Конечным результатом поражения Амина (813) были отход арабов на второй план и их устранение из имперской армии. Но и при этом арабские войска, в первую очередь бедуины, продолжали играть значительную роль, особенно в борьбе за власть в провинциях. Халиф Мамун считал не только неразумным, но и невозможным всецело опираться на хорасанцев. Постепенно халифская профессиональная армия все больше стала комплектоваться из полуцивилизованного или полуисламизированного населения приграничных областей – курдов, дейлемитов, армян-христиан, а главное – центральноазиатских тюрок, единственного народа, легко на это соглашавшегося и достаточно многочисленного. Это неизбежно вызвало напряженность в Багдаде и привело к необычайно быстрому росту тюркского влияния при дворе. Чтобы устранить трения между тюрками и коренным населением Багдада, ал-Мутасим в 838 г. перенес свою резиденцию в Самарру, грандиозный город, выстроенный примерно в ста километрах севернее. Как и следовало ожидать, халиф, находившийся в изоляции, все более и более превращался в игрушку в руках тюркских офицеров; их своекорыстную тиранию не могли поколебать даже такие смелые политические маневры, как религиозная политика ал-Мутаваккила. Остальные гвардейские части не могли сравниться с ними в военном отношении. Сам ал-Мутаваккил был убит ими в 861 г., такова же была судьба троих из четырех его преемников, возведенных солдатами на престол в течение следующих девяти лет. Ал-Мутазз (866–869) попытался в качестве противовеса тюркам, столь ненавистным иракскому населению, использовать африканскую гвардию, но потерпел неудачу. Тем временем большая часть территорий с персоязычным населением обрела фактическую независимость, что завершило картину политического упадка. Он, однако, уравновешивался исключительной активностью в религиозной и культурной сферах.

 

Исламское общество и социально-религиозные движения

Империя и ее культура существовали за счет труда крестьян, но доминировали повсюду горожане; сельские районы управлялись из города и эксплуатировались князьями, горожанами и наемниками. История мусульманского Востока, от вторжения тюрок в IX в. до падения Багдада (1258), – это история победы тюркской военной землевладельческой аристократии над землевладельческой, но в первую очередь торговой арабской или арабизированной аристократией, занимавшей господствующие позиции в условиях гражданского правления. Однако оба класса, как и вообще все правящие классы в исламском мире, были городскими жителями. Фатимиды попытались сдержать такое развитие в Египте, но именно там два ведущих класса сумели создать ту систему разделения власти, которая с тех пор стала типичной для Востока. Только на западе, в Северной Африке и Испании, государство смогло отстоять свои права без помощи тюрок; подавление торговой арабизированной аристократии военно-политической исполнительной властью приняло в этих странах иные формы, значительно более благоприятные для коренного населения. Однако и там город был подлинным центром власти.

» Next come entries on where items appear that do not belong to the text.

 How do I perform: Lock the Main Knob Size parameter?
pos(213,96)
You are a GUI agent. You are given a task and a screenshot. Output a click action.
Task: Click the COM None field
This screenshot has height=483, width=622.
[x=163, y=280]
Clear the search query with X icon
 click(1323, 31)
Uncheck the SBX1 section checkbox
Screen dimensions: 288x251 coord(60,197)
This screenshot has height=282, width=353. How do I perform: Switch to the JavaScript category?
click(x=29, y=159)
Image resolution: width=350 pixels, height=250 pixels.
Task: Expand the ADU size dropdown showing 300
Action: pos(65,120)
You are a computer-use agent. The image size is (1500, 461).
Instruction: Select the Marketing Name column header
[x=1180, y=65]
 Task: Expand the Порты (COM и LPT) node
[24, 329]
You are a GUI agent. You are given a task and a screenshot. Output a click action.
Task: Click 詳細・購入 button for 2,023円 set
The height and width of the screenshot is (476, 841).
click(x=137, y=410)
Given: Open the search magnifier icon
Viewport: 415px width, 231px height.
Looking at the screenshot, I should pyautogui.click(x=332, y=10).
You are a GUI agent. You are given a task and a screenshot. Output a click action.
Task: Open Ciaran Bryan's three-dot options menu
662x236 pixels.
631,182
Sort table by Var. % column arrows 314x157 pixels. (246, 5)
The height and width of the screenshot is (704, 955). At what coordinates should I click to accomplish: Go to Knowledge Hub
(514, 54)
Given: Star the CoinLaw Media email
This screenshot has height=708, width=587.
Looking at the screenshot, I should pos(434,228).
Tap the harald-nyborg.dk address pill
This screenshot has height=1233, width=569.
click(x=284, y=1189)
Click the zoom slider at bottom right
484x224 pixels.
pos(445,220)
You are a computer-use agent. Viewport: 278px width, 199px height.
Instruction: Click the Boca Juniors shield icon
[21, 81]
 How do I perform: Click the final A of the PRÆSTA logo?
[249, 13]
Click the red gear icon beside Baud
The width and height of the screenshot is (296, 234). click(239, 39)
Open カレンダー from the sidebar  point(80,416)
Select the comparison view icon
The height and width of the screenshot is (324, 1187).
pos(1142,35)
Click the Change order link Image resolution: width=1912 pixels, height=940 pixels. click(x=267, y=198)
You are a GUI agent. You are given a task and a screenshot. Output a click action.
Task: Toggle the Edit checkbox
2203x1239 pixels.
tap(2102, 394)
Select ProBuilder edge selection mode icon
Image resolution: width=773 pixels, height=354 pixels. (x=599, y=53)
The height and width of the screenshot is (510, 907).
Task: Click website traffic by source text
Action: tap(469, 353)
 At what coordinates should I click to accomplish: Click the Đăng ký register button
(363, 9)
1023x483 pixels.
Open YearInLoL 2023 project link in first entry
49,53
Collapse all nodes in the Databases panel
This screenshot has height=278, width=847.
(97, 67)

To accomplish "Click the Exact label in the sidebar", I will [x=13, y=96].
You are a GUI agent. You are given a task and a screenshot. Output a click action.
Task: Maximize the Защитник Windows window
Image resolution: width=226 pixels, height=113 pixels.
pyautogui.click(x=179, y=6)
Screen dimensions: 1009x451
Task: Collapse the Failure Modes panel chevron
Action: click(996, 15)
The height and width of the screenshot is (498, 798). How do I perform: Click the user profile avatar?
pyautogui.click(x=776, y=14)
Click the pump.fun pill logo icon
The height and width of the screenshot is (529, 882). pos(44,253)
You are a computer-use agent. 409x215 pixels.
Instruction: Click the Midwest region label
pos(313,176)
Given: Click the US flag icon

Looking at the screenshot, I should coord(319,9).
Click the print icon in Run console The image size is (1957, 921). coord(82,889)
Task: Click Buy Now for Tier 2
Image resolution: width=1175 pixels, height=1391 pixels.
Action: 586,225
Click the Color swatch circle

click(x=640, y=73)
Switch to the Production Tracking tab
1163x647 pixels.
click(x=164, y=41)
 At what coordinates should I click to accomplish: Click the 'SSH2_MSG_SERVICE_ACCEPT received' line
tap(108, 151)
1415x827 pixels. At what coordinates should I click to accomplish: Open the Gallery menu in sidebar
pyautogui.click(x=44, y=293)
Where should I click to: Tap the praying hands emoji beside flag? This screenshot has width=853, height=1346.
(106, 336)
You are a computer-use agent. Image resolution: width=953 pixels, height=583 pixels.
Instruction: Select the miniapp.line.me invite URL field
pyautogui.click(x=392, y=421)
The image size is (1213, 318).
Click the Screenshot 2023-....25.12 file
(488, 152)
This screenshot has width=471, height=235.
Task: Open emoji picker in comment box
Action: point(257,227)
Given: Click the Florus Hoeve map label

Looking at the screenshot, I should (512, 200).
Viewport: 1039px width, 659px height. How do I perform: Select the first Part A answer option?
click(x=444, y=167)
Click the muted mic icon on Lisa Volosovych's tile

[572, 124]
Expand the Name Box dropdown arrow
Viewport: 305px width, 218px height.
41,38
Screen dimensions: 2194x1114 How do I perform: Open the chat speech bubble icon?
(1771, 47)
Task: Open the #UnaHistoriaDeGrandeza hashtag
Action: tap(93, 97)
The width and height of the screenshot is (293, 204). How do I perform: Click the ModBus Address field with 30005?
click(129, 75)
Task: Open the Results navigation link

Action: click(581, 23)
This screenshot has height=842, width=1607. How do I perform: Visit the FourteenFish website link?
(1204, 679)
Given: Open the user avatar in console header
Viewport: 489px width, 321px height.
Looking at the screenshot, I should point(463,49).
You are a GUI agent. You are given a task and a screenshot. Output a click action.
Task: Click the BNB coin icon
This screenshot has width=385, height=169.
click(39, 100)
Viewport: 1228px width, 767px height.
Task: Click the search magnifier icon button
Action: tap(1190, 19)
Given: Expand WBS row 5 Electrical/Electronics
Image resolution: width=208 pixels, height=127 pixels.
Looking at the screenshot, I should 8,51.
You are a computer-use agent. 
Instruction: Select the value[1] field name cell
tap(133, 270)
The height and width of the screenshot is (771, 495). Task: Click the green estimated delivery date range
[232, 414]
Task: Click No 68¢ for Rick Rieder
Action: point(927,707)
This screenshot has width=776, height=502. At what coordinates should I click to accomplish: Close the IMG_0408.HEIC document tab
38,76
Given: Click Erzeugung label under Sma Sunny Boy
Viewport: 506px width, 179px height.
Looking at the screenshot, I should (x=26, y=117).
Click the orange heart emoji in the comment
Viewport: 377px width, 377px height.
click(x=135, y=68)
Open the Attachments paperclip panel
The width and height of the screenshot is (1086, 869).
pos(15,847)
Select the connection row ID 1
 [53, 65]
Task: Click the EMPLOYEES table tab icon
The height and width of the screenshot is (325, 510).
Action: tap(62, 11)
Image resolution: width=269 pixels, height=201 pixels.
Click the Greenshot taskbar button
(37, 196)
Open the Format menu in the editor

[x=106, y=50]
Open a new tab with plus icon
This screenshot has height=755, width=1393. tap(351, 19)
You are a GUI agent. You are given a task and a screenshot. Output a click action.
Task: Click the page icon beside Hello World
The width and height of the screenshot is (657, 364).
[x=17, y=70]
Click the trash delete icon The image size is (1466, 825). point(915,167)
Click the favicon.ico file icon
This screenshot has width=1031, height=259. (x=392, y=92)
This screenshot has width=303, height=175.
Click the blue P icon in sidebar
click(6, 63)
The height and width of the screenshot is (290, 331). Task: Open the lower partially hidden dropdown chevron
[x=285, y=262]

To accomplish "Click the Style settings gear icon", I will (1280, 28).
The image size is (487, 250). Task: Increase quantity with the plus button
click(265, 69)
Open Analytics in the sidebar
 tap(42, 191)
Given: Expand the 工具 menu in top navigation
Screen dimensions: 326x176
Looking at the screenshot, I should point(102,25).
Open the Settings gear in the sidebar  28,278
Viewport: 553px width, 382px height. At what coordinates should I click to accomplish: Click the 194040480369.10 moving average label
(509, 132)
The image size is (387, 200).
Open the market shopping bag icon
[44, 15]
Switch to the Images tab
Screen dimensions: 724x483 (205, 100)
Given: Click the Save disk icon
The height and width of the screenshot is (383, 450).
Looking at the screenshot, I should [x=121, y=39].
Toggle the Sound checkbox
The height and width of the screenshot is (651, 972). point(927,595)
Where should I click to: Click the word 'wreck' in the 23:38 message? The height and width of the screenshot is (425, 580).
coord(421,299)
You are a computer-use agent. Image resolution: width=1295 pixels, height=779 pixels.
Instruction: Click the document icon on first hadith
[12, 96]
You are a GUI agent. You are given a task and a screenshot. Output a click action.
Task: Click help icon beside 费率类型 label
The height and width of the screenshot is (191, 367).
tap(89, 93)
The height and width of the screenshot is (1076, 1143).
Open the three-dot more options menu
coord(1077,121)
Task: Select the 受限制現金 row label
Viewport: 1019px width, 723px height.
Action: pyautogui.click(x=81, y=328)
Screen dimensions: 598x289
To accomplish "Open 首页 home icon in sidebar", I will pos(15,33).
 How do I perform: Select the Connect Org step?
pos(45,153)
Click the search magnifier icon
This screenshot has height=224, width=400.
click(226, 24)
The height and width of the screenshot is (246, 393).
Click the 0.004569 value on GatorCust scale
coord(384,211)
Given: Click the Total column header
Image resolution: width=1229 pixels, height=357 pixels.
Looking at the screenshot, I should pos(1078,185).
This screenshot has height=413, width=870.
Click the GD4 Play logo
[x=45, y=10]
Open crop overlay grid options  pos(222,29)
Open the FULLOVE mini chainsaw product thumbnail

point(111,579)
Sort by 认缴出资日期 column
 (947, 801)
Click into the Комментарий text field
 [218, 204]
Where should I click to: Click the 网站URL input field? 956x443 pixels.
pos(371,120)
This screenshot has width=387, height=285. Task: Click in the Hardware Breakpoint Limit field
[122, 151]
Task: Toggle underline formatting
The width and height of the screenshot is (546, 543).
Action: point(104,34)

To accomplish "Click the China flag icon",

Это противостояние города и деревни было настолько значительным, что наши источники почти ничего не сообщают о сельских районах – для городских чиновников и историков они просто не существовали; не нашло отражения оно и в законодательстве. Шариат не признает никаких исключений, никаких привилегий, которые могли бы выделить одну часть (или один класс) общины верующих или могли бы освободить ее от уплаты налогов и пожертвований. Тем не менее законоведы спорадически занимались городскими проблемами. Мусульманский город, с самого начала и повсюду будучи центром политической власти, в отличие от греческого города не обладал политической автономией; он контролировал прилегающие сельские районы; эти районы «принадлежали» государству, средоточием власти которого был город, или его обитателям как частным лицам, но не городу, не обладавшему юридической самостоятельностью. Этим мусульманский город отличался от городов средневековой Европы, создававшихся волею правителей, которые жили в сельской местности, и имевших точно зафиксированный статус в пределах независимой территории. Исламский город, по мнению Клода Казна, можно сравнить с византийским городом позднеклассического периода, который, будучи лишен всякой власти над окружавшей его территорией и над самим собой, был полностью включен в централизованное государство. Кроме того, хотя город приобрел огромное значение как в Византии, так и в мусульманском мире, во многих провинциях, например в Джазире (Месопотамия) и Египте, города были очень немногочисленны.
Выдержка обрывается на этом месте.